CO-965
Bulcão, Athos. [Carta, 1946],
Rio de Janeiro, RJ [para]
Candido Portinari; Maria Portinari, [Paris]. [manuscrito]
Prezados amigos Portinari e D. Maria:
Nem vale a pena insistir no quanto estou em falta com vocês, mas creiam que vontade de mandar notícias não é o motivo pelo qual não escrevo mais. É que não há mesmo muito assunto que possa interessar. O ambiente aqui tem piorado muito. No Campo das artes plásticas, então, o racionamento é quase absoluto. Houve uma exposição de grande sucesso que foi a de Lula Cardoso Ayres, simplesmente ruim. A crítica elogiou-o muito , pela “novidade dos temas” e outras bobagens. Era fácil analisar a qualidade da pintura dele pelos retratos de pretos e caboclos que expôs.
Há agora uma exposição uruguaia, com vários acadêmicos, Barradas e Figari. Este último é melhor, mas excessivamente ingênuo para a vida política (de deputado, jornalista e advogado) que exerceu até os 57 anos, quando foi para a Europa. Creio que seja mais interessante que Cícero Dias, caso, de certo modo, parecido com o dele. Há ainda uma exposição do irmão gêmeo do Marcier, que se chama André [ilegível]; é surrealista e expressionista. Acredito que foi a melhor exposição que temos visto ultimamente.
Iara fez um sucesso incrível. Acho que executaram bem sos seus projetos; a coreografia é muito bonita, principalmente no quadro final dos “Retirantes”, em que conseguiram, muito bem, mostrar a calamidade da seca; os artistas foram chamados à cena mais de 10 vezes. Melhor do que eu poderão falar os críticos americanos, onde o “ballet” vai estrear em outubro.
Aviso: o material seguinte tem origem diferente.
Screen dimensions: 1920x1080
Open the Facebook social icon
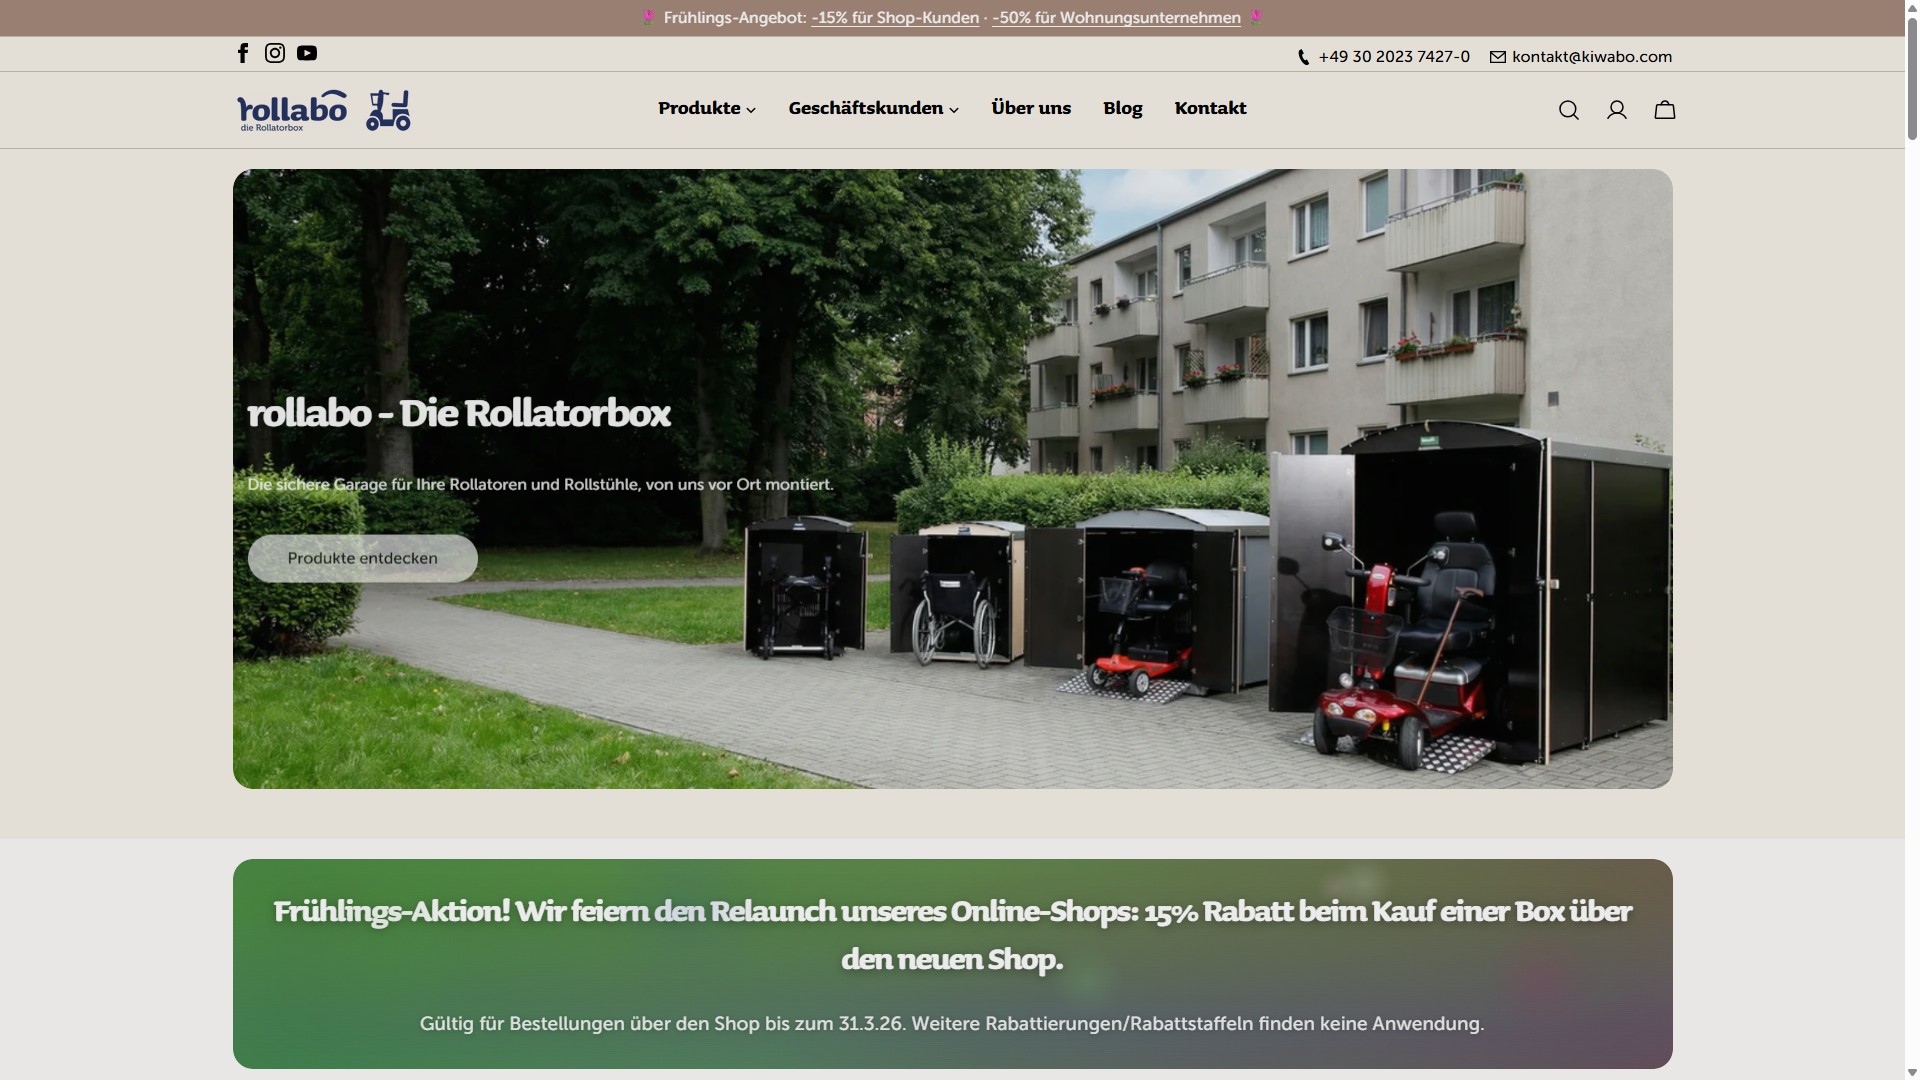(243, 54)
Procurarei obter notícias e lhes remeterei. Trata-se em dúvida de um “ballet” de 1ª qualidade.
A luta pela bolsa está feroz, mas devia ter-se decidido ontem, embora o resultado só possa ser dado daqui a alguns dias. Estou com muita esperança, pois a sua carta é a que pesa mais e creio que não deu outra melhor a ninguém. Escreverei breve.
Estive ontem com o Loy, e prometi procurá-lo. Já estou morando com a minha irmano endereço citado.
Muitos abraços saudosos do amigo que muito os estima.